▶ Task statement
Quote the lines between the line holding "Identify the location of field-label: Which" and the line holding "(231, 240).", inclusive, reproducing them verbatim and nothing else.

▶ Given entries
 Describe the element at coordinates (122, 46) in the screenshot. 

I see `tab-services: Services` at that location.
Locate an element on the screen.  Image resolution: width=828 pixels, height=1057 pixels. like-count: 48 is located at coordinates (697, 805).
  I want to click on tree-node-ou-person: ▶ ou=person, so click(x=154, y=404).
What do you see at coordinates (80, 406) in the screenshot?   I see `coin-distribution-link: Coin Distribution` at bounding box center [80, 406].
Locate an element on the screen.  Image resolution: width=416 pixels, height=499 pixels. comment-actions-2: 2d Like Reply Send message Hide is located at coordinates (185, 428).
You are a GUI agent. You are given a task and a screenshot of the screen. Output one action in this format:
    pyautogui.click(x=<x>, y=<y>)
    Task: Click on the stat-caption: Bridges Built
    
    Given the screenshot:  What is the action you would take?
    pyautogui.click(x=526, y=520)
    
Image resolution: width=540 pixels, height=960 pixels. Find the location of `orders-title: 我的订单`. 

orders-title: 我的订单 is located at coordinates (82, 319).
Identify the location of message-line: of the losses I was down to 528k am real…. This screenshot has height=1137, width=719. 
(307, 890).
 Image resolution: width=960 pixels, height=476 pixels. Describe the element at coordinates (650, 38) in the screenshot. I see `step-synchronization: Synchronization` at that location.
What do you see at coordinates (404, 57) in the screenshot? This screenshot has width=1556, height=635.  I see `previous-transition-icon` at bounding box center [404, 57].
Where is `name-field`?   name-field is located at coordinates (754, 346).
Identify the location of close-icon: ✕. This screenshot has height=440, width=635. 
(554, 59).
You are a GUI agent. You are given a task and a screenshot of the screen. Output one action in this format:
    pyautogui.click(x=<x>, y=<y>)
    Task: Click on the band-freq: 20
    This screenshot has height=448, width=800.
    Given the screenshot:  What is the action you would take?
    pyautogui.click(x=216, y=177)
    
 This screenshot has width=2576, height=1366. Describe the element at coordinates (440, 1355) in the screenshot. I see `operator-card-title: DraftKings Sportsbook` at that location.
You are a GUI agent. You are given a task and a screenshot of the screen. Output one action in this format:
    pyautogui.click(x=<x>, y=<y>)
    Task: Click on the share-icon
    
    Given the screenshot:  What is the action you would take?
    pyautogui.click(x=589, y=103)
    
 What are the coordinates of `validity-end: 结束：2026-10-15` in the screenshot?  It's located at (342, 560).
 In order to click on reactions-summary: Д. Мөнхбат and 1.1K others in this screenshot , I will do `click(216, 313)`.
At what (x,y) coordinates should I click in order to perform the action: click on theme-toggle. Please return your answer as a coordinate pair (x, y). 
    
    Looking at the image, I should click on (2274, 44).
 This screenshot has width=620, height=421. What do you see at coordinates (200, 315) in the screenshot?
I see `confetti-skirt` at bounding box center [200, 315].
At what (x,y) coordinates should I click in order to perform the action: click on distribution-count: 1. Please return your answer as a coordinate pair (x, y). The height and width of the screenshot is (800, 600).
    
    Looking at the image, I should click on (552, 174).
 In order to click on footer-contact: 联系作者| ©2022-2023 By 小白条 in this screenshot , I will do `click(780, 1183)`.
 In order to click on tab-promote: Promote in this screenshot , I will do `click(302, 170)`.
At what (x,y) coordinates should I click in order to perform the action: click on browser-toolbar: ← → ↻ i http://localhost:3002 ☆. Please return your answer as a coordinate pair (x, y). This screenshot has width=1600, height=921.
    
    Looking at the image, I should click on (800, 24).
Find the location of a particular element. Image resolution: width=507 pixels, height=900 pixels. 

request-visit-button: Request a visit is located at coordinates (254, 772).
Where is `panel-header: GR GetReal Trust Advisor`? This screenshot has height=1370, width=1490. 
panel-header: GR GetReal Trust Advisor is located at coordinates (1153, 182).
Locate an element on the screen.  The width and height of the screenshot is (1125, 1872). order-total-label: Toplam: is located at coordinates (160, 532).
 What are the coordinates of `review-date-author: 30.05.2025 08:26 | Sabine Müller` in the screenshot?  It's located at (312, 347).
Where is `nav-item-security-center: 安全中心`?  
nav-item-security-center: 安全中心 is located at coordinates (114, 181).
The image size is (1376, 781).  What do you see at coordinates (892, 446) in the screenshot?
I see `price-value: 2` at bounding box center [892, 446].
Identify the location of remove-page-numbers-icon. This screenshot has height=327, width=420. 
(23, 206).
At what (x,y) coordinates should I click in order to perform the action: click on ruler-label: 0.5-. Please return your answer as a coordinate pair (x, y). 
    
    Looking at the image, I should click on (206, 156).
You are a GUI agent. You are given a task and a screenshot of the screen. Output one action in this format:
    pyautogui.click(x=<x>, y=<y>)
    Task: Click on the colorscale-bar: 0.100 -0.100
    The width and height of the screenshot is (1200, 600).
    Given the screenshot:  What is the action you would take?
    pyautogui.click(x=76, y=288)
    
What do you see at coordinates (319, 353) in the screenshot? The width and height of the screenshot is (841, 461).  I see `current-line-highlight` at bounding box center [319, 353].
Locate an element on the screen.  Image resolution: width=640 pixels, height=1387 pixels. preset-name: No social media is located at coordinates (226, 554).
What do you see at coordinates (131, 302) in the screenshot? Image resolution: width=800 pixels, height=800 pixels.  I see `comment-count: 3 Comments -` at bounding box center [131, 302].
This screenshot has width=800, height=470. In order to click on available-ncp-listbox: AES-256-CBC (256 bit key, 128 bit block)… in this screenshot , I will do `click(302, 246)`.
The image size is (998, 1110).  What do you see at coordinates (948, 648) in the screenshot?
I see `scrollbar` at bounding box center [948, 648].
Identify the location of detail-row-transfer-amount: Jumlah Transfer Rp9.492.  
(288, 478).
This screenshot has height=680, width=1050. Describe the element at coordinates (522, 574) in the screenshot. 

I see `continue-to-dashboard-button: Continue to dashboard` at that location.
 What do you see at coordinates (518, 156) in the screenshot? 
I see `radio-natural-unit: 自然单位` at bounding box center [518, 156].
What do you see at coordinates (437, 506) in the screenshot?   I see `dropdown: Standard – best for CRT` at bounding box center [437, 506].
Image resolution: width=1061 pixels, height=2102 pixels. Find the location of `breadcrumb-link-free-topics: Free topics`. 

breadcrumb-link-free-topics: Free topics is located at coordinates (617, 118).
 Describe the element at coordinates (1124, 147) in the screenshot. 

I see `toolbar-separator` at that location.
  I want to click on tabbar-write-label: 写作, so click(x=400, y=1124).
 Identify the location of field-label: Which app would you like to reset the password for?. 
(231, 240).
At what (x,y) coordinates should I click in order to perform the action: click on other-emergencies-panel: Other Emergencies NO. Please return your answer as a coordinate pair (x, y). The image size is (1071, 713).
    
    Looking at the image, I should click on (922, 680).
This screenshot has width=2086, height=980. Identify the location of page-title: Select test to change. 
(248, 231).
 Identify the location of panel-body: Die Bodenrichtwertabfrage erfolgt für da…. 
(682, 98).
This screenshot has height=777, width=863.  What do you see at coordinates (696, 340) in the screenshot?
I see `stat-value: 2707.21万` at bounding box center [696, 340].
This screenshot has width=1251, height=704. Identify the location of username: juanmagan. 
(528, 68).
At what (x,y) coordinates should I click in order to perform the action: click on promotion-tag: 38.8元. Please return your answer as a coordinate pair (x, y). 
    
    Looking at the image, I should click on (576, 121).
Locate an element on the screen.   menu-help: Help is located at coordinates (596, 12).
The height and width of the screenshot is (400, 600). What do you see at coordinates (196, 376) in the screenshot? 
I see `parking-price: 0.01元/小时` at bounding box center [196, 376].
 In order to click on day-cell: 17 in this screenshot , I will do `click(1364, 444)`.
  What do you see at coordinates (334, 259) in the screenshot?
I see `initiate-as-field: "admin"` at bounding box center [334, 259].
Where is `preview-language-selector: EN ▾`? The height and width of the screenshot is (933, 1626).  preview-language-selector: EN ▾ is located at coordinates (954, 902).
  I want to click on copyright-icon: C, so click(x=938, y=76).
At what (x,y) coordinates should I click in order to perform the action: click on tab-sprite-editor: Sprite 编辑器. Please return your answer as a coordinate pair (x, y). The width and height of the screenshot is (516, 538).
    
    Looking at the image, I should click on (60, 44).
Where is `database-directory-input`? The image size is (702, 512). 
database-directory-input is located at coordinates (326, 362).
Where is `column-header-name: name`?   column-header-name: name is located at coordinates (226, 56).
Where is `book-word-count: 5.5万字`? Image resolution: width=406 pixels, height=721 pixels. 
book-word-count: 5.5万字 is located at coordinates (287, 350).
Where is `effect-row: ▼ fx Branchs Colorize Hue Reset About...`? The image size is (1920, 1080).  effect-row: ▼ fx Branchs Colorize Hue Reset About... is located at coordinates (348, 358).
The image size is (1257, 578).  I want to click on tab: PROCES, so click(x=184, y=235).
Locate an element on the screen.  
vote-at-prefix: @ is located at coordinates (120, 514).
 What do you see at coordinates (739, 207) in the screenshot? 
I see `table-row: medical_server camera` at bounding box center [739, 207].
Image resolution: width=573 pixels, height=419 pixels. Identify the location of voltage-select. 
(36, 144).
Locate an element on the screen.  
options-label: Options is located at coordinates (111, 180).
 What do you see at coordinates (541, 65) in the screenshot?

▶ Expected answer
 Identify the location of field-label: Which app would you like to reset the password for?. 
(231, 240).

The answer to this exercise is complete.